Le MAT au récepteur de l'IL-2 inhibe la prolifération des lymphocytes T en bloquant l'effet de l'IL-2, qui est sécrétée par les lymphocytes T activés. Le basiliximab et le dacrizumab, deux anticorps anti-T humanisés (HAT, anti-T humanisés par le HAT), sont de plus en plus utilisés pour traiter le rejet aigu du rein, du foie et de la greffe intestinale; ils sont également utilisés en complément d'un traitement immunosuppresseur pendant la transplantation. Parmi les effets secondaires, il y a un rapport d'anaphylaxie, et la réalisation d'échantillons individuels suggère que le daclizumab, qui est utilisé avec la cyclosporine, le MMF et les glucocorticoïdes, peut augmenter la mortalité. De plus, les études sur les anticorps contre le récepteur de l'IL-2 sont limitées et le risque de maladies lymphoprolifératives ne peut être exclu.
Irradiation
L'exposition de la greffe, la région locale du tissu receveur, ou les deux peuvent être utilisés pour traiter les cas de rejet de greffe rénale lorsque les autres médicaments (glucocorticoïdes, ATG) est inefficace.
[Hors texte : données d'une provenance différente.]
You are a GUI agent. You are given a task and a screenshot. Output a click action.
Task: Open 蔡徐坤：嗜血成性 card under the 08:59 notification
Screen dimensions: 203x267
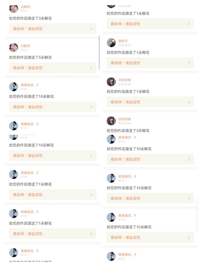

L'exposition totale du système lymphatique est dans une phase pilote, mais de manière apparemment sans danger supprime l'immunité à médiation cellulaire, en premier lieu en raison de la stimulation des suppresseurs des lymphocytes T, et plus tard, probablement en raison de la destruction des cellules réactives antigènes spécifiques clonales.
Thérapie du futur
Dans les procédés actuellement mis au point et des médicaments qui induisent une tolérance spécifique de l'antigène de la greffe sans inhiber d'autres types de réponse immunitaire. Prometteurs sont deux stratégies: le blocage de la voie de co-stimulation des cellules T à l'aide de l'antigène associé aux lymphocytes T cytotoxiques 4 (ST1_A-4) -1d61 protéine diffusive; et l'induction d'un chimérisme (coexistence des cellules immunitaires du donneur et du receveur, dans lequel le tissu transplanté est reconnu comme son propre) en utilisant un traitement prétransplantation sans mieloablyatsii (par exemple, le cyclophosphamide, l'irradiation du thymus, ATG, tacrolimus) pour induire une piscine d'appauvrissement momentanée des cellules T, la prise de greffe de donneur CSH suivi de la tolérance à la greffe d'organes solides provenant du même donneur.